4.1Transparency and Disclosure
4.2Data Privacy and Security
4.4Ethical Consequence Awareness
4.5Accountability and Ownership
30'
Concept
20'
Practical
10'
Challenge

Session Focus

  • Who is responsible for AI-assisted work — the answer is always the human
  • When and how to disclose AI involvement in your work
  • What data should never be shared with AI tools and why
  • The ethical implications of using AI in tasks that affect other people
  • How to adjust your workflow to ensure safe, responsible AI use

Practical Exercise

  • Evaluate a set of AI use scenarios — identify responsible and irresponsible practice
  • Identify data risks within your own three task workflows

Workplace Challenge

  • Review the AI workflow you have built across your three tasks — apply a Diligence lens
  • Identify where disclosure is required, where data risks exist, and who is accountable for each output
  • Adjust your workflow to address any risks identified

Where the academy becomes serious. Diligence is what separates confident AI use from professional AI use. By applying this to the same three tasks you have been refining for four weeks, you close the loop — capability, quality, and responsibility all in one workflow.

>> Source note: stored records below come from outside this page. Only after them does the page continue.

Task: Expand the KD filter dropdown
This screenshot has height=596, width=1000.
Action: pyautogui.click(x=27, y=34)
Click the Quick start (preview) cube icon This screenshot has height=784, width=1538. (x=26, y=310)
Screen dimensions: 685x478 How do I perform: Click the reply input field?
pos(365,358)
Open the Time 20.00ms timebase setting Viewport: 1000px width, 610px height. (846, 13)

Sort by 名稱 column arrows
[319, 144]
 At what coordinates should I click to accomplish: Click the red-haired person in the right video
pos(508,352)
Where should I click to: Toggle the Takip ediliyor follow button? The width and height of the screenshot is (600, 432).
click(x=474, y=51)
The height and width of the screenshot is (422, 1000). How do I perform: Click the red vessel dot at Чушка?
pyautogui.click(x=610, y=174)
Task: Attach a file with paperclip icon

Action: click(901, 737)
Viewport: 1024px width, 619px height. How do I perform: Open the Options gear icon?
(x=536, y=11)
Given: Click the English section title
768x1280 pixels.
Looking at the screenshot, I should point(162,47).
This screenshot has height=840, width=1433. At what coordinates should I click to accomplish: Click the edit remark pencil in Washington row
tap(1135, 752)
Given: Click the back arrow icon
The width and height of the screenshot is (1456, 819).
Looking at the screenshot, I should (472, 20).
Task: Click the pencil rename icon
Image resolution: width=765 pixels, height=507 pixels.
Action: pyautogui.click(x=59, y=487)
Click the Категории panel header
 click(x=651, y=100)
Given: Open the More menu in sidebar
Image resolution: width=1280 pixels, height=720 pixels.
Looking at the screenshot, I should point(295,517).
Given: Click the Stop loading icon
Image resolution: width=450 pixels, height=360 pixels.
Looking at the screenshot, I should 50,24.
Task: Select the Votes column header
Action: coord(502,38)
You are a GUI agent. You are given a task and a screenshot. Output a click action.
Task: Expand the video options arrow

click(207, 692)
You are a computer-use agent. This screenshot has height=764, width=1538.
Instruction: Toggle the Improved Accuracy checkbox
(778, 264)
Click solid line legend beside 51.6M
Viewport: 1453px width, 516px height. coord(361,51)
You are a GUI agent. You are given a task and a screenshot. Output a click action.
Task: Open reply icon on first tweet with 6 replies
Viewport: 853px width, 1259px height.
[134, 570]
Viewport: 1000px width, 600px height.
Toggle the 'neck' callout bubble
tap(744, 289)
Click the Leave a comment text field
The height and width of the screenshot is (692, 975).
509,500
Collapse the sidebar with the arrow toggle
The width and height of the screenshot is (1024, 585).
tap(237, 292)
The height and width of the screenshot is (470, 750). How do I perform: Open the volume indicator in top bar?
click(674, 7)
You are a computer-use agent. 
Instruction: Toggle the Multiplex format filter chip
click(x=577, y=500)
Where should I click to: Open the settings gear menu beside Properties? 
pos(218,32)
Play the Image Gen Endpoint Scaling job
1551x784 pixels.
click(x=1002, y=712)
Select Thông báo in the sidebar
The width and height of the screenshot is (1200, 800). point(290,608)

Week 6 Conclusion, Reflection & Reassessment Bookend Session +

What Happens

  • Repeat the baseline capability self-assessment across all four domains
  • Compare your Week 1 and Week 6 capability profiles side by side
  • Participants share their most improved workflow with the group
  • Peer groups reflect on what changed across the six weeks
  • Academy feedback and next steps discussion

What You Leave With

  • An updated capability profile showing progression across Delegation, Description, Discernment, and Diligence
  • Three refined, AI-assisted workflows for real tasks in your role
  • A documented prompt library built from your own workplace experiments
  • A personal AI practice plan — what you will continue to develop beyond the program
  • Academy completion recognition

The result of three consistent tasks. Because you applied every capability to the same three tasks, you leave with something most training never produces — a genuinely improved way of working, not just knowledge about AI.